I also tried git clone -b main , and with this compilation, I could still only create up to 200 nodes. However, the difference is when I tried it with a pre-created database containing approximately 205 nodes. The log looks like this:

_2023-10-09 18:48:12:778 [WARN] [neuron] persist.c:1296 SQL SELECT setting FROM settings WHERE node_name=? with Node200 fail: no more rows available 2023-10-09 18:48:12:778 [WARN] [neuron] storage.c:128 load Node200 setting fail 2023-10-09 18:48:12:778 [NOTICE] [neuron] event_linux.c:293 add io, fd: 1012, epoll: 1014, ret: 0 2023-10-09 18:48:12:778 [NOTICE] [neuron] storage.c:383 load adapter success type:1, name:Node200 plugin:Modbus TCP state:1 2023-10-09 18:48:12:778 [NOTICE] [neuron] manager.c:253 bind node Node200 to src addr(46732) 2023-10-09 18:48:12:778 [NOTICE] [Node201] modbus_tcp.c:110 Node201 init success 2023-10-09 18:48:12:778 [WARN] [neuron] persist.c:1296 SQL SELECT setting FROM settings WHERE node_name=? with Node201 fail: no more rows available 2023-10-09 18:48:12:778 [WARN] [neuron] storage.c:128 load Node201 setting fail 2023-10-09 18:48:12:778 [NOTICE] [neuron] event_linux.c:293 add io, fd: 1017, epoll: 1019, ret: 0 2023-10-09 18:48:12:779 [NOTICE] [neuron] storage.c:383 load adapter success type:1, name:Node201 plugin:Modbus TCP state:1 2023-10-09 18:48:12:779 [NOTICE] [neuron] manager.c:253 bind node Node201 to src addr(52978) 2023-10-09 18:48:12:779 [WARN] [neuron] event_linux.c:126 event loop exit, errno: Bad file descriptor(9), stop: 0 2023-10-09 18:48:12:779 [NOTICE] [node202] modbus_tcp.c:110 node202 init success 2023-10-09 18:48:12:779 [WARN] [neuron] persist.c:1296 SQL SELECT setting FROM settings WHERE node_name=? with node202 fail: no more rows available 2023-10-09 18:48:12:779 [WARN] [neuron] storage.c:128 load node202 setting fail 2023-10-09 18:48:12:779 [NOTICE] [neuron] event_linux.c:293 add io, fd: 1022, epoll: -1, ret: -1 2023-10-09 18:48:12:779 [WARN] [neuron] event_linux.c:126 event loop exit, errno: Bad file descriptor(9), stop: 0 2023-10-09 18:48:12:779 [NOTICE] [neuron] storage.c:383 load adapter success type:1, name:node202 plugin:Modbus TCP state:1 2023-10-09 18:48:12:779 [NOTICE] [neuron] manager.c:253 bind node node202 to src addr(58539) 2023-10-09 18:48:12:779 [NOTICE] [neuron] storage.c:383 load adapter success type:1, name:node203 plugin:Modbus TCP state:1 2023-10-09 18:48:12:779 [WARN] [neuron] event_linux.c:126 event loop exit, errno: Bad file descriptor(9), stop: 0 2023-10-09 18:48:12:779 [NOTICE] [neuron] eventlinux.c:245 add timer, second: 0, millisecond: 10, timer: -1 in epoll 8, ret: -1 2023-10-09 18:48:12:779 [NOTICE] [neuron] manager.c:155 manager start

I thinks epoll = -1 means that Neuron has stopped functioning logically.
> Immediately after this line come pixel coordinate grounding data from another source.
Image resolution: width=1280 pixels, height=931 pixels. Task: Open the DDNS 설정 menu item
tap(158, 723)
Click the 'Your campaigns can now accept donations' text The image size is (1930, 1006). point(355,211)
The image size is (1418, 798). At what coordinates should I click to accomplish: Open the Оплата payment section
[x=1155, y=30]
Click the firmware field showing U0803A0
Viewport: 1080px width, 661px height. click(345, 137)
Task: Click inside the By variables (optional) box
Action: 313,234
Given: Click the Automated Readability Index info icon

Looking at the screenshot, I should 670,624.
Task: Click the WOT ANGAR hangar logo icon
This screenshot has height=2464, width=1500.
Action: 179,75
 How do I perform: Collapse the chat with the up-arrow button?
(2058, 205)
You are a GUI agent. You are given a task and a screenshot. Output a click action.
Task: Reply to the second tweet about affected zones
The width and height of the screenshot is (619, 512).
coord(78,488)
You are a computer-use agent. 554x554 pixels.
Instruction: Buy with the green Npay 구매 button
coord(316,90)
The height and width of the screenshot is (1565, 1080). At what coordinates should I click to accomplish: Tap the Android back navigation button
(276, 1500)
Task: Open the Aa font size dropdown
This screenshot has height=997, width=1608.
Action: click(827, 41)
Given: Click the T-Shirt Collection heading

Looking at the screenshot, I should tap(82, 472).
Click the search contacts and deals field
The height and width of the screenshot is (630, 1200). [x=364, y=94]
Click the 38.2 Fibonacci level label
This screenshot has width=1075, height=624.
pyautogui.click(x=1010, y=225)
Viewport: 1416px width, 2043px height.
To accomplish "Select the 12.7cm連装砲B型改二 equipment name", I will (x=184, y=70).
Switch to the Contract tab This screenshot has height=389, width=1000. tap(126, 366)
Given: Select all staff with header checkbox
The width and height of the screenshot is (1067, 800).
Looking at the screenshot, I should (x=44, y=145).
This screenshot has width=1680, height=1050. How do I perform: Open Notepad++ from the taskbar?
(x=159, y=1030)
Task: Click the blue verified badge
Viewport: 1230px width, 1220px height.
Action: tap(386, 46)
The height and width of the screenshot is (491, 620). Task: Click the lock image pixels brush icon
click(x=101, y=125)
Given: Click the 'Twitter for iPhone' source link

In additional, all of the above means that if I delete the database down to Node 166 (v2.6) or Node 199 (main), Neuron can still start up / work normally."

fengzeroz commented 1 year ago

It is possible that there are not enough file descriptors, try to change the file descriptor limits. Use ulimit -n to view the current fd limit, /proc/$pid/fd directory to see the file descriptors used by processes.

eeff commented 1 year ago

It is possible that there are not enough file descriptors, try to change the file descriptor limits. Use ulimit -n to view the current fd limit, /proc/$pid/fd directory to see the file descriptors used by processes.

@itwasme-ulrich your problem is highly probable due to the file descriptor resource limit.